Tuesday, October 30, 2007

An "Interesting" WinHelp Development

On July 1, I wrote an entry describing what WinHelp is and discussing its drawbacks, such as:

- Possible security risks from its use of macros.

- Its lack of "web-ness".

- The declining number of authoring tools that support it.

- The declining number of authors that know how to use those tools.

- The declining number of authors who know the codes in case something goes wrong in the tools.

For those companies that still do WinHelp, the projects are becoming increasingly unstable. In my experience, most WinHelp authors today follow instructions written by long-gone predecessors but don't know what's happening under the hood.

Fortunately, there's always the authoring tool vendor's tech support. It's inefficient, since the support rep rarely knows WinHelp and has to research the answer in the company's knowledge base, but you'll get an answer. Until last week...

I'm converting an old WinHelp project created using RoboHelp Classic (now RoboHelp for Word) to Flare WebHelp. Parts of the project date back to the mid-1990s so, not surprisingly, a file was corrupted. After spending an hour in the code, I called Adobe tech support to see what they had in the knowledge base. After some discussion, the support rep told me that he had found nothing!

It's risky to read too much into one episode. It might have just been sheer bad luck on the support rep's part. But it was also clear that he knew nothing about WinHelp. Why does this matter?

It matters because it means that the help-of-last-resort for WinHelp authors just got wobbly.
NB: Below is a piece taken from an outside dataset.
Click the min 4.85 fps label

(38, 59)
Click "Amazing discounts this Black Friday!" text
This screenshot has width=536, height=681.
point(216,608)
If your tool vendor can't help, it means that any conversion from WinHelp to HTML must go flawlessly via the authoring tool because, if anything goes wrong and you can't find a consultant who knows WinHelp, you'll be stuck. To me, this is a glaring signal that it's time to start leaving WinHelp now.

Monday, October 8, 2007

Snippets and Variables

The content that technical communicators write often varies or repeats. For example, you might write a help system for a product called Longhorn and refer to the product by name throughout the help, only to have to change the name to Vista for release. Or you might write a Note in one topic and re-use it in twenty other topics, only to learn that you have to change the note’s wording everywhere for release.

There’s a familiar solution for these problems - search and replace. For example, search for the word “Longhorn” and replace it with “Vista”, or find and replace each instance of the note. But this solution isn’t perfect. You might miss an instance of the old term if you mis-spell it or use the wrong case. Or you might have to replace the note with a new version in multiple topics, so you have to copy the new note text, search for the old note, find and select it, and paste the new version over it. This is simple, but calls for a lot of concentration. Variables and snippets, offered by most mainstream authoring tools, are a better solution.

A snippet is a more powerful form of variable, so I’ll start by defining a variable.

A variable is just a placeholder with a name and a value, such as a variable with the name ProdName and a value of Longhorn. If you insert this variable wherever you’d normally have typed the product name, Longhorn, you’ll see the variable name but the reader sees the value – Longhorn. And when the product’s name changes to Vista, you just change the variable’s value to Vista in a variable control file. That change instantly applies to the entire project, “Longhorn” changes to “Vista,” as long as you inserted it as a variable rather than typing it. This offers two major benefits:

You can easily change a piece of information, like a product name or client name, across an entire project. You can also easily eliminate mis-spellings of repeated terms. If a term is mis-spelled once, it will be wrong everywhere because the variable value was mis-spelled. This makes it easy to fix; just change the spelling for the variable’s value.

Variables have one shortcoming. They only show text; no format or style. This is rarely a problem because variables are typically inserted within a paragraph of text, so they use the paragraph style. Most problematic may be the inability to contain links, graphics, or other attributes besides text, in a variable. The solution is the snippet.

A snippet is similar to a variable but more flexible. It can include links, graphics, styles, even variables. This means snippets eliminate the shortcoming of variables, have the same benefits, and add greater flexibility. That flexibility may be enough to let snippets and variables together to act like a simple CMS (Content Management System). How?

Because help topics can call snippets, you can create topics that are nothing but skeletons that call snippets. Each call to a snippet could be turned on and off using conditionality. You could also conditionalize the content of the snippets themselves. You can also insert variables in your snippets and control their values. The result is a collection of modules whose content and display can be finely controlled by using standard, simple features in your authoring tool. The real problem is managing and documenting what you did for the benefit of the next developer.

In summary, if you have to deal with content that varies, or that may vary and be inserted in many places in a project, or need to create modular content but not enough to justify the power, complexity, and cost of a CMS, look closely at the variable and snippet features in your help authoring tool.